Dr. Brett Woodie, a board certified surgeon and partner at Rood & Riddle Equine Hospital, answers questions about “roarers”—horses with an upper-airway condition that, in serious cases, can adversely affect an equine’s ability to breathe properly during exertion.
A large focus of Dr. Woodie’s practice is devoted to helping horses with this condition. He was a member of the Cornell University surgical team that developed a surgical procedure (the Tie-forward) to correct dorsal displacement of the soft palate. In addition, he was instrumental in developing the Cornell Collar, a patented device that offers a surgical alternative by providing throat support to hold the larynx in proper position.

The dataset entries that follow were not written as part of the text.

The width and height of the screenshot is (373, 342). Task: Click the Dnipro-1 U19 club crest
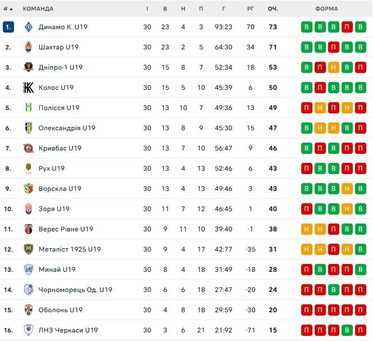pos(29,67)
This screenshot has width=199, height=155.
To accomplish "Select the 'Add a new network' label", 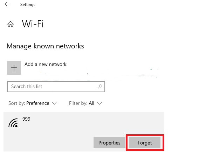I will 46,64.
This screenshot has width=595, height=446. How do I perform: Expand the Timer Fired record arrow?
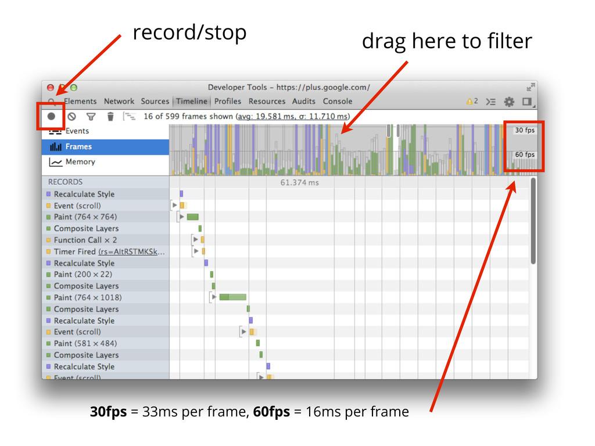[196, 251]
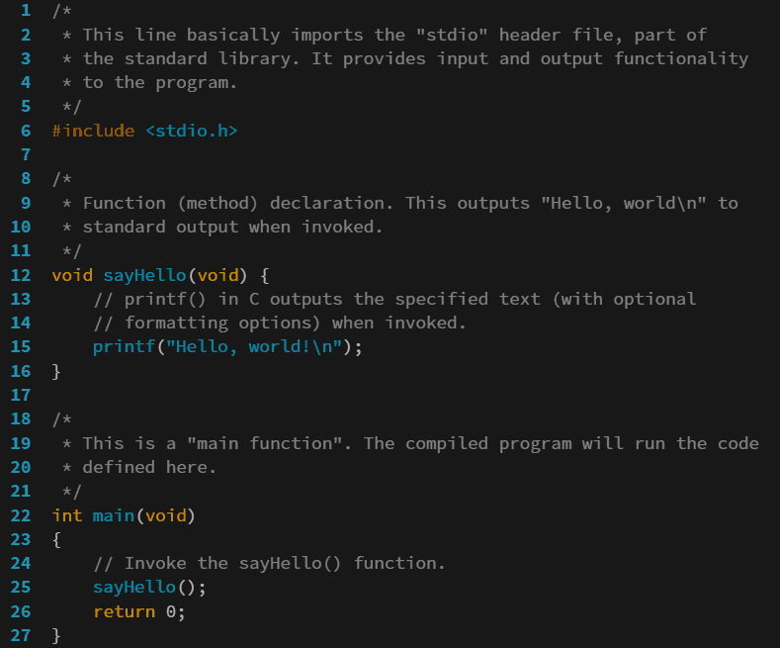The width and height of the screenshot is (780, 648).
Task: Click line number 1 in the gutter
Action: click(x=25, y=11)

The device fits on the horse’s head like a bridle.
Since joining Rood & Riddle in 2003, Dr. Woodie has concentrated his practice on airway issues. Here, he offers some insight into the medical condition commonly referred to as roaring.
Q: What are some of the surgical and nonsurgical methods of treating this breathing problem?
First, “roarer” is the common name used for a horse that has Grade IV left laryngeal hemiplegia (paralyzed arytenoid). The most common surgical treatment for this is a laryngoplasty (tie-back) and ventriculocordecotomy (removal of one or both vocal cords). In certain cases only a ventriculocordectomy is performed. Another procedure is a neuromuscular pedicle graft. This procedure involves transplanting a nerve (1st cervical nerve) from the area into the muscle (cricoarytenoideus dorsalis muscle) that has lost nerve function.
Q: I understand there are advances in surgical treatments. How is it done, and is there any new, promising research in this area?
One area of research that is promising is using a laryngeal neuroprosthesis (pacemaker) to stimulate the cricoarytenoideus dorsalis muscle to contract and open the airway.
*Research presented at the 2009 World Equine Veterinary Association by the College of Veterinary Medicine, Cornell University, indicated early, positive results in electrical stimulation in experiments done on horses. Researchers reported that when a pacing electrode was placed on the recurrent laryngeal nerve, stimulation resulted in full arytenoid cartilage abduction. And constant stimulation of this nerve for one hour led to full abduction without evidence of fatigue, the study reported.
Q: When and how is it determined that a horse’s roaring issue makes him or her unsuitable for riding?
Laryngeal hemiplegia causes an obstruction of airflow into the trachea. The level of exertion that is required of the horse is a major determinant of how much the horse will be compromised. As long as the horse is able to perform up to expectations and/or is not exercise intolerant, then he or she can still be used for riding.